_Required action_. Word for word, transcribe the records that follow.

◆ ◆ ◆ ◆ ◆ ◆ ◆

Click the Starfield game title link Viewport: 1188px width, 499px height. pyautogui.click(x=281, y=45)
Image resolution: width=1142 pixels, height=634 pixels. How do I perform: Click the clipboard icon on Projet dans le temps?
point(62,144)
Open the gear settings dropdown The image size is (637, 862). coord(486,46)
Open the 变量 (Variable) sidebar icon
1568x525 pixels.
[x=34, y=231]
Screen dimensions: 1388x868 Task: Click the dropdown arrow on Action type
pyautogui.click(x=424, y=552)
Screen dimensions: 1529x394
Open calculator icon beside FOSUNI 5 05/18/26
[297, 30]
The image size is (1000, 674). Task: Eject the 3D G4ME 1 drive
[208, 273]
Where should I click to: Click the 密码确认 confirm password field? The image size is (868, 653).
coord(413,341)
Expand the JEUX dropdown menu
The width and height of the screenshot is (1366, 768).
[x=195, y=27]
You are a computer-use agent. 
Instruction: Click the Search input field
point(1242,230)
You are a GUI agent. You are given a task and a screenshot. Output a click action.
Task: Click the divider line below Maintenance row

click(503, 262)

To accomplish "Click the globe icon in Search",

◆ ◆ ◆ ◆ ◆ ◆ ◆

_Exercise answer_.
Click the Starfield game title link Viewport: 1188px width, 499px height. pyautogui.click(x=281, y=45)
Image resolution: width=1142 pixels, height=634 pixels. How do I perform: Click the clipboard icon on Projet dans le temps?
point(62,144)
Open the gear settings dropdown The image size is (637, 862). coord(486,46)
Open the 变量 (Variable) sidebar icon
1568x525 pixels.
[x=34, y=231]
Screen dimensions: 1388x868 Task: Click the dropdown arrow on Action type
pyautogui.click(x=424, y=552)
Screen dimensions: 1529x394
Open calculator icon beside FOSUNI 5 05/18/26
[297, 30]
The image size is (1000, 674). Task: Eject the 3D G4ME 1 drive
[208, 273]
Where should I click to: Click the 密码确认 confirm password field? The image size is (868, 653).
coord(413,341)
Expand the JEUX dropdown menu
The width and height of the screenshot is (1366, 768).
[x=195, y=27]
You are a computer-use agent. 
Instruction: Click the Search input field
point(1242,230)
You are a GUI agent. You are given a task and a screenshot. Output a click action.
Task: Click the divider line below Maintenance row

click(503, 262)

To accomplish "Click the globe icon in Search",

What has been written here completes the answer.